I hope you gave him a wedgie

Miss Snark,

I've written a mystery about a child that is abducted - she is rescued in the end. Recently, I was given critiques from several writers - one of them suggested that the subject matter is too tough of a sell. What is your opinion on this (other than if it is perfectly written it will sell)?

What the hell does your writer friend know about selling? If she's published she either sold it herself so her opinion is drawn from her own limited experience, OR her agent sold it and your friend didn't even do that much selling.

And if she's not published, her opinion is based on her own difficulty getting something published.

She's probably basing her opinion on something she's read or heard: the publishing industry is FAMOUS for agents and editors bemoaning the state of the industry.

I've ranted about this before, here it is again: be choosy who you listen to. Your writer friends mostly don't know much about selling work to publishers; Miss Snark on the other hand doesn't know much about character development (and you can take that any way you want to).

Anyone who says "this subject matter is overused" is offering an opinion. Opinions, unless you are a judge, don't have the force of law.

And really, everything is a tough sell.

Write well.
Focus on that.


Mel said...

Thank you - it's what I thought. As new writers, we get so many opinions that one could write their stories inside out and backwards if they were all followed.

The idea that a child abduction was touchy these days was difficult to swallow, but I needed to hear it first hand. I appreciate the response.

I figured, as you confirmed, it all comes down to the quality of the writing.

Thanks again for your time!

ORION said...

Believe in yourself above all else. Then listen to Miss Snark.
Listen well.

Anonymous said...

A mystery about a child abduction is definitely do-able : www.katherinehowell.com

Dave Fragments said...

Not that I want to create excuses for someone I don't know and thus, have no way of knowing what was in their mind, but...

There are themes that individual agents won't touch and reject out of hand. In that case, you have to submit queries until you find an agent who will work with the novel and sell it.

It's like an agent saying "I don't do sci-fi" or "I don't do westerns." In that case, you find another agent who does represent it.

And one last thought, When Nabokov handed his agent "Lolita" how many of us think that the agent jumped several feet into the air in violation of the laws of gravity? Or that the agent's eyes popped out of his head like those silly cartoon characters on NICK?

abbagirl said...

the lesson i glean from this is that if one receives bad advice from a fellow writer who obviously doesn't know what s/he's talking about, then it's okay to give said fellow writer a wedgie. is that right?

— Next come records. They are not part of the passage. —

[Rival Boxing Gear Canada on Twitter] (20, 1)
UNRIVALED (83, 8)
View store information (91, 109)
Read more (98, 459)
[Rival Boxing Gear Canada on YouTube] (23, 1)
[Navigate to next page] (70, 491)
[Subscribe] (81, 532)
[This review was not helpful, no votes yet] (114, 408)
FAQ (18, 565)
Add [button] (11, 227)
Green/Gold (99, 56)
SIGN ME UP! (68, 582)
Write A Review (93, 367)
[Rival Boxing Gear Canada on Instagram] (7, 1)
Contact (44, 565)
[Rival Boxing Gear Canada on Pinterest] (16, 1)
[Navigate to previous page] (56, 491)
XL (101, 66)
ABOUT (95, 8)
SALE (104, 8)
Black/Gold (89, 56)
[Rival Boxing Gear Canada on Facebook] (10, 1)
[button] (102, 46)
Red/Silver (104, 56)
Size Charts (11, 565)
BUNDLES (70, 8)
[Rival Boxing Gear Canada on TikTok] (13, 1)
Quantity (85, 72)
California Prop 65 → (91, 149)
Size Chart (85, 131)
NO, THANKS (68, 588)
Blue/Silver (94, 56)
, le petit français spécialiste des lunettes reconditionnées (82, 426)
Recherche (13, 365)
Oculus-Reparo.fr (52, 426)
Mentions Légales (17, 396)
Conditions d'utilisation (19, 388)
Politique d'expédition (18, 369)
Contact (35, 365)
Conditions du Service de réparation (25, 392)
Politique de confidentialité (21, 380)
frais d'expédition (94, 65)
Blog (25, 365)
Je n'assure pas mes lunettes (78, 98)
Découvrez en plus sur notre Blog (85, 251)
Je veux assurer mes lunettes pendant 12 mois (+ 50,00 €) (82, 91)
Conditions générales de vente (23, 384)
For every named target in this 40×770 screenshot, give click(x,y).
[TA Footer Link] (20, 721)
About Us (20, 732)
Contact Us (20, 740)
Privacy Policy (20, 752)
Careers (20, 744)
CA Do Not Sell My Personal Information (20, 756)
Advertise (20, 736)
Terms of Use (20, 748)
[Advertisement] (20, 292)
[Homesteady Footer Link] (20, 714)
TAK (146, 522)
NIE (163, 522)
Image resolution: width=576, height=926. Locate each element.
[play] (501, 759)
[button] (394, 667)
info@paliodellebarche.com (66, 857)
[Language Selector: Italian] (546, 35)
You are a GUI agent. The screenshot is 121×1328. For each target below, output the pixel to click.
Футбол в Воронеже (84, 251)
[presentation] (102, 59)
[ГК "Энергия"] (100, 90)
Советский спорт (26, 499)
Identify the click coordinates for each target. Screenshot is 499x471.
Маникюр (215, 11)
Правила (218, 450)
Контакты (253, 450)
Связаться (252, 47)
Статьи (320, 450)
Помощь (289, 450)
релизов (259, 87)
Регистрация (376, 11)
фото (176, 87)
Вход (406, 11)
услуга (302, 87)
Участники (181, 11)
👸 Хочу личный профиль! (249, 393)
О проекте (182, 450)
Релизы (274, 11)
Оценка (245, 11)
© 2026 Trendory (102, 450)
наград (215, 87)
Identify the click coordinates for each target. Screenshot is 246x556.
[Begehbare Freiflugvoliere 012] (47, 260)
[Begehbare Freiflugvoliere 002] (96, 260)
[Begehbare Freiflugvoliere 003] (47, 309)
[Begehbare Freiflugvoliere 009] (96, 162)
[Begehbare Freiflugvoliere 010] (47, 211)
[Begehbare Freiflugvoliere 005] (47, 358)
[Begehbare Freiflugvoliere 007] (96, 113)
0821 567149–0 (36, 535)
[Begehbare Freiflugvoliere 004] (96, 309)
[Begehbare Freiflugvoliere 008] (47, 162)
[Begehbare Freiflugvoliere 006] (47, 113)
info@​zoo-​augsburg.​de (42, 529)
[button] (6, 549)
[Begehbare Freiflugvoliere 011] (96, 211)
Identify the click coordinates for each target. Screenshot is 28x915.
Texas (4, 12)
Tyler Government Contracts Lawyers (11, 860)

to think -- i've been holding back on giving wedgies to deserving folk.

Chris Eldin said...

I went to a writer's conference last summer, where an author talked about her book about molestation. The MC was a child who was molested by her father; the father was jailed and later released, and the girl had to confront him. It's in the YA category.

I agree with Miss Snark.

Good luck with your manuscript.

Anonymous said...

Read Barbara Gowdy's HELPLESS. IT tackles child abduction--my very WORST fear--and I could not put it down. It hit many bestseller lists.